On citait son nom pour les Oscars. « Je viens de lire un article consacré à son prochain film, dit Grace. Il est censé pouvoir lui valoir une nomination pour l’Oscar du meilleur réalisateur.
– C’est peut-être notre chance de le faire participer à l’émission, répondit Laurie. L’attention générale au moment de l’attribution des Oscars ne peut qu’être profitable. » Elle commença à prendre des notes sur un bloc. « La première chose à faire est de contacter les proches de Susan. Ensuite, on passera des appels à tous ceux qui sont sur notre liste : les filles qui partageaient sa chambre, son agent, ses camarades de cours, son partenaire du laboratoire de recherche.
– Pas l’agent, dit Jerry. Edwin Lange est mort il y a quatre ans. »
C’était une personne de moins à filmer, mais l’absence de l’agent ne les empêcherait pas d’enquêter de ce côté. Edwin avait prévu de faire répéter son rôle à Susan avant son audition, mais il avait reçu un coup de téléphone cet après-midi-là l’informant que sa mère avait eu une crise cardiaque. Il avait sauté aussitôt dans sa voiture, appelant divers membres de sa famille sur son portable, jusqu’à ce qu’il arrive le soir à Phoenix. Il avait été bouleversé en apprenant la mort de Susan, mais la police ne l’avait jamais considéré comme un suspect ou un témoin.
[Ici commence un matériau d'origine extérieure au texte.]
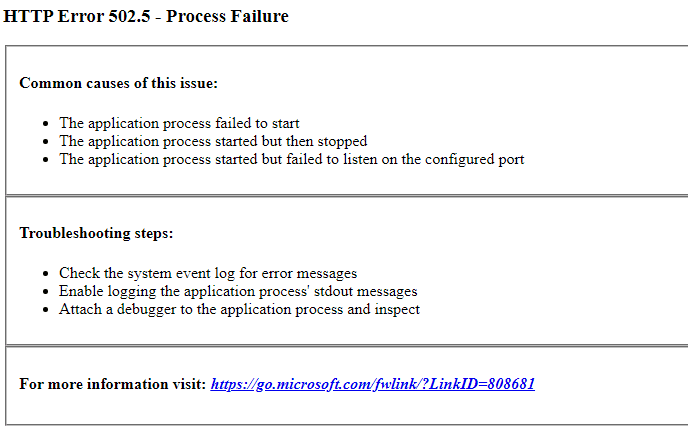The width and height of the screenshot is (688, 441).
Task: Open the go.microsoft.com fwlink LinkID=808681 link
Action: tap(373, 384)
Laurie continua à consulter sa liste de personnes à appeler. « Rosemary Dempsey tient à ce qu’on contacte l’ex-petit ami de Susan, Keith Ratner. Il prétend qu’il participait à une fête de bienfaisance, mais Rosemary le déteste et est convaincue qu’il n’est pas innocent dans l’histoire. Il vit toujours à Hollywood où il travaille comme acteur de genre. Je vais l’appeler moi-même ainsi que le bureau de Parker. Maintenant que la mère de Susan fait officiellement partie de l’émission, j’espère que cela suffira à convaincre les autres. Quoi qu’il en soit, apprêtez-vous à passer un certain temps en Californie. »
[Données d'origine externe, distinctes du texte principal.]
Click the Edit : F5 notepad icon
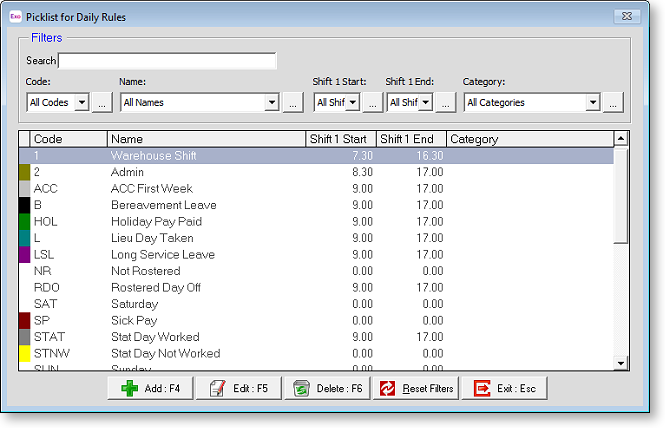 tap(216, 388)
Grace applaudit. « Chouette.
– Du calme, dit Laurie. Nous nous arrêterons d’abord dans la région de San Francisco. Nous devons savoir qui était Susan, si nous voulons raconter son histoire. La connaître vraiment. On commencera par la personne qui la connaissait depuis le plus longtemps.
– C’est-à-dire par sa mère », conclut Jerry.